DATA EXTRACT:
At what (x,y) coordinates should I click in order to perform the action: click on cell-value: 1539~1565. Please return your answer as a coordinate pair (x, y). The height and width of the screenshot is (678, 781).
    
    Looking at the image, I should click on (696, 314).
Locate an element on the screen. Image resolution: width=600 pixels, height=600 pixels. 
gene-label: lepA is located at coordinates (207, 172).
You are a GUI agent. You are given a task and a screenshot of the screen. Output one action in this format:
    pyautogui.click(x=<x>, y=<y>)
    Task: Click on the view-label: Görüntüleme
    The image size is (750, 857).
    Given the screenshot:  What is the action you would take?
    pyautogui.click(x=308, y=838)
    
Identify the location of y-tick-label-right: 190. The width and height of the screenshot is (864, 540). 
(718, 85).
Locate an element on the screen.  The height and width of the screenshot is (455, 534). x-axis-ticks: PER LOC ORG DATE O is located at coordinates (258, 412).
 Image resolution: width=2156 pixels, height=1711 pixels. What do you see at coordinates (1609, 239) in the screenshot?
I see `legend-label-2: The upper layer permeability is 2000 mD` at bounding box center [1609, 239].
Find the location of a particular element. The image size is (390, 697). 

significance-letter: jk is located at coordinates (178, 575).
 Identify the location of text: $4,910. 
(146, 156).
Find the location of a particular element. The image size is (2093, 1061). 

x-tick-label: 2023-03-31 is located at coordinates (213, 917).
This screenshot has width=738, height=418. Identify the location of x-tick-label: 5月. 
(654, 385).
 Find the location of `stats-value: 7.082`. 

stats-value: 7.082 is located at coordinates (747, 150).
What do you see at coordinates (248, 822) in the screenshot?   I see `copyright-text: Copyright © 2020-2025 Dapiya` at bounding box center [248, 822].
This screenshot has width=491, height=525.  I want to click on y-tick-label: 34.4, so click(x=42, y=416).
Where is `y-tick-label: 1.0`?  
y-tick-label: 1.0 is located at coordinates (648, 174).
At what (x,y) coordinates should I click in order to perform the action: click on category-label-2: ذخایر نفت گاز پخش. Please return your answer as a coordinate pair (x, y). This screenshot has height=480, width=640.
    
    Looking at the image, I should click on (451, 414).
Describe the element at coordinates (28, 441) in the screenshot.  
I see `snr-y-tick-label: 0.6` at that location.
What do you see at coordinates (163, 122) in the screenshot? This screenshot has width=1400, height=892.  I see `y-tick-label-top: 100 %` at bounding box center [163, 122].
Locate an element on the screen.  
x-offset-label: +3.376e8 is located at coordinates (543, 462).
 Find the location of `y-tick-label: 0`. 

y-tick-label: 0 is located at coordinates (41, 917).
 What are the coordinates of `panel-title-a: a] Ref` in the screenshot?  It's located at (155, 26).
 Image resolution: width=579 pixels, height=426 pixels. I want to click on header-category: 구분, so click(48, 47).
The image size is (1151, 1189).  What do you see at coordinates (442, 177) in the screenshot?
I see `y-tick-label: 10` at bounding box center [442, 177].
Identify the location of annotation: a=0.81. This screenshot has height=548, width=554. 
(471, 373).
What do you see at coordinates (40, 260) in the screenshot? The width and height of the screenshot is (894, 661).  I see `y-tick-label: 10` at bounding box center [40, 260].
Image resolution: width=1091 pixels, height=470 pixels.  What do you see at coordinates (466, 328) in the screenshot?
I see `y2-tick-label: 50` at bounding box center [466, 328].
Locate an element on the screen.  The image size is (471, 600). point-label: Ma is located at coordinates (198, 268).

ACTIVITY:
Render the records from the line with "has height=480, width=640." through the line with "at that location." as a JSON list of strings, one string per line, with blank lines left out.

RESULT OF THIS TASK:
[
  "At what (x,y) coordinates should I click in order to perform the action: click on category-label-2: ذخایر نفت گاز پخش. Please return your answer as a coordinate pair (x, y). This screenshot has height=480, width=640.",
  "    Looking at the image, I should click on (451, 414).",
  "Describe the element at coordinates (28, 441) in the screenshot.  ",
  "I see `snr-y-tick-label: 0.6` at that location."
]